I'm writing an nginx module in C and am having some super bizarre results. I've extracted a function from my module to test its output as well as the relevant nginx type/macro definitions.
I'm building a struct in my build_key_hash_pair function, then doing a printf() on the contents in main. When I printf the data inside the inner function, main's output is valid. When I remove the printf inside the inner function, main prints an empty string. This is confusing because after the function call to build_key_hash_pair I am not operating on the data except to display it. Here is the code:
#include <stdio.h>
#include <stdlib.h>
#include <string.h>
typedef struct ngx_str_t {
size_t len;
char *data;
} ngx_str_t;
typedef uintptr_t ngx_uint_t;
typedef struct key_hash_pair {
ngx_uint_t hash;
ngx_str_t key;
} key_hash_pair;
#define ngx_string(str) { sizeof(str) - 1, (char *) str }
#define ngx_str_set(str, text) \
(str)->len = sizeof(text) - 1; (str)->data = (char *) text
#define ngx_hash(key, c) ((ngx_uint_t) key * 31 + c)
#define ngx_str_null(str) (str)->len = 0; (str)->data = NULL
void build_key_hash_pair(key_hash_pair *h, ngx_str_t api_key, ngx_str_t ip);
int main (int argc, char const *argv[])
{
ngx_str_t api_key = ngx_string("86f7e437faa5a7fce15d1ddcb9eaeaea377667b8");
ngx_str_t ip = ngx_string("123.123.123.123");
key_hash_pair *pair;
pair = malloc(sizeof(key_hash_pair));
build_key_hash_pair(pair, api_key, ip);
printf("api_key = %s\n", api_key.data);
printf("ip = %s\n", ip.data);
printf("pair->key = %s\n", pair->key.data);
printf("pair->hash = %u\n", (unsigned int)pair->hash);
return 0;
}
void build_key_hash_pair(key_hash_pair *h, ngx_str_t api_key, ngx_str_t ip)
{
ngx_str_null(&h->key);
char str[56];
memset(str, 0, sizeof(str));
strcat(str, api_key.data);
strcat(str, ip.data);
ngx_str_set(&h->key, str);
ngx_uint_t i;
for (i = 0; i < 56; i++) {
h->hash = ngx_hash(&h->hash, h->key.data[i]);
}
}
Here is the output when I do a printf("hello") inside the build_key_hash_pair function:
helloapi_key = 86f7e437faa5a7fce15d1ddcb9eaeaea377667b8
ip = 123.123.123.123
pair->key = 86f7e437faa5a7fce15d1ddcb9eaeaea377667b8123.123.123.123
pair->hash = 32509824
And here is the (bizarre) output when I do NOT printf inside build_key_hash_pair:
api_key = 86f7e437faa5a7fce15d1ddcb9eaeaea377667b8
ip = 123.123.123.123
pair->key =
pair->hash = 32509824
As you can see, pair->key has no data. In gdb, if I breakpoint right after the call in main to build_key_hash_pair, pair->key contains the appropriate data. But after the first call to printf, it is blanked out. The memory address stays the same, but the data is just gone. Can anyone tell me what in the world I'm doing wrong?
This line is a problem:
ngx_str_set(&h->key, str);
Here str is a local variable, and you are putting a pointer to it inside h->key, which will be returned to the caller.
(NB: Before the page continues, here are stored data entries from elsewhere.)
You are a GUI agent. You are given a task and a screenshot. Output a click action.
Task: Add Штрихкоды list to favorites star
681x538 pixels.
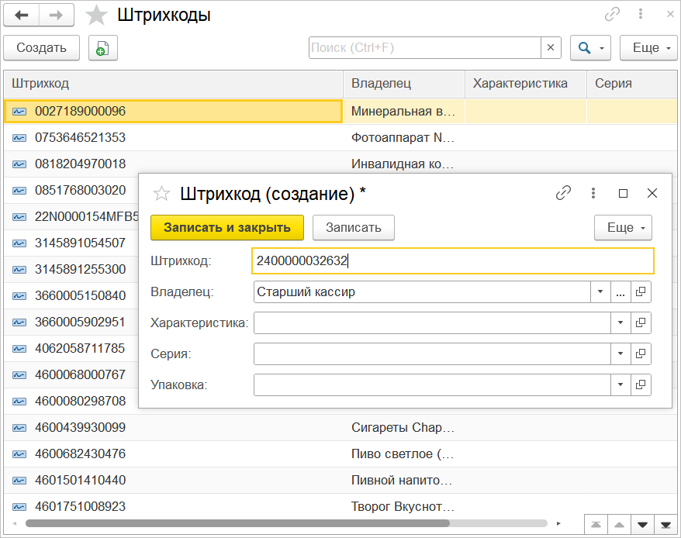pyautogui.click(x=96, y=16)
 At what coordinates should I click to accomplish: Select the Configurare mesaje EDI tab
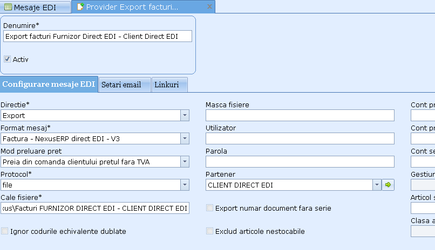pos(49,85)
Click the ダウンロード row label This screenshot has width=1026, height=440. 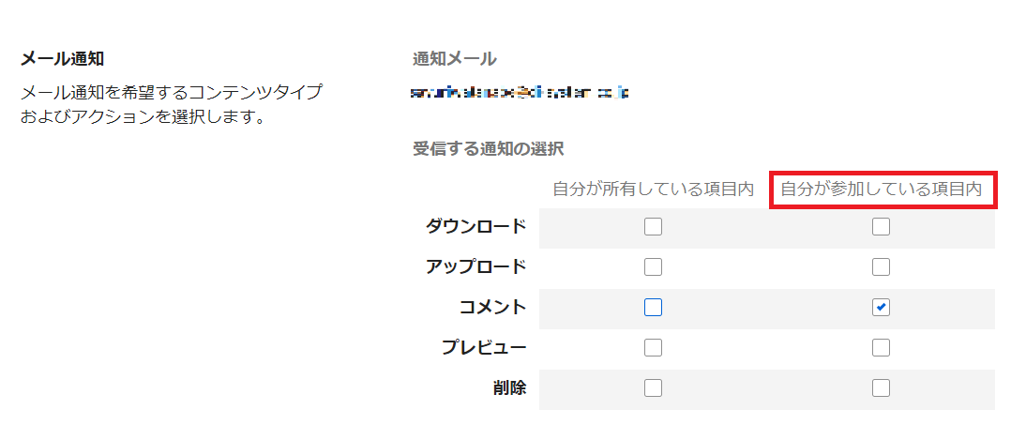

After build_key_hash_pair returns, the pointer will no longer be valid. When you didn't call any other function, the pointer happened to still point to the same value, but this is not something you can rely on. The call to printf overwrote that part of the stack.
What you need is either to dynamically allocate the string with malloc or strdup, or put an array inside the key_hash_pair struct to hold the key (possible if the key is always the same size).
build_key_hash_pair uses stack-based array str to populate the data field in the key of h. When you exit from the function, that pointer is no longer valid since str goes out of scope.
Your results could be anything from apparently correct operation to a program failure. printf in the function will work, but definitely not if called afterwards. ngx_str_set needs to allocate memory and copy the text string into it (to be freed later of course).
I would replace all those macros with functions or inline code, personally.
The problem is in the build_key_hash_pair function, specifically with the stack variable char str[56]; which is assigned to the key_hash_pair via the macro ngx_str_set.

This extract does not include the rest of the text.